Reliability - why systems fail

Introduction

Modern electronic systems are complex devices and there are a myriad of ways that they may not function properly or fail completely. This article explores some of the common causes for system failure in the design and operation of both the hardware and software of electronic devices.

Hardware

Hardware is the term used to describe the electronic components and circuitry of a device.

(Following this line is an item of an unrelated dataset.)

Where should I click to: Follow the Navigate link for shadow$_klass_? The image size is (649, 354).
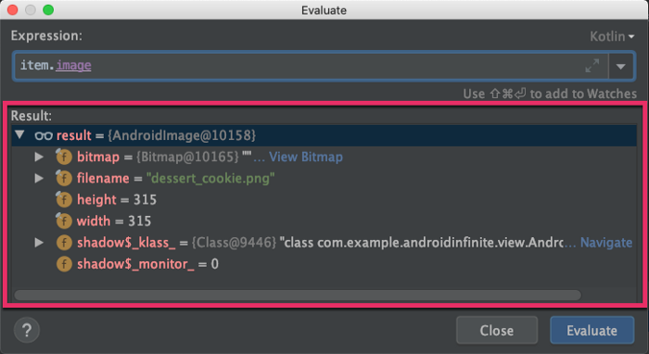(x=606, y=243)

The lifetime of electronic hardware normally follows what is called a bathtub curve. The shape and size of the curve is primarily determined by three elements; infant mortality, random failure and product lifetime.

Infant Mortality

A newly manufactured product failing either immediately or after a very short time of usage is known as infant mortality. This may be due to manufacturing defects in the assembly of the Printed Circuit Boards (PCBs), component failure or installation issues.

Random Failure

During the lifetime of the unit a very small percentage will randomly fail. This may be exacerbated by misuse or using the product outside of it's specification. For a well designed and manufactured device the random failure rate should be very low and companies will normally monitor this failure rate to idenity potential design issues.

Product Lifetime

This is determined by the lifetime of the components used in a product. Electronic components will have a Mean Time To Failure (MTTF) specified in hours. The average lifetime of an electronic product will be less than the smallest MTTF of any component in the device. This phase is also known as Wear Out.

Other issues

Electromagnetic Interference (EMI)

Electromagnetic Interference is a term given to the electrical noise that is emitted or radiated by electrical circuits. If the emitted noise level is high enough it may cause incorrect operation in another device. Regulations exist that specify the maximum electrical noise a device may radiate and also a level of received interference that it must be able to handle.

Usage limits

Components can be limited to a certain number of uses; as an example flash memory has a limit to the number of times that it may be written after which the write may not succeed. This makes it very difficult to estimate the lifetime of a component unless it's typical usage can be ascertained.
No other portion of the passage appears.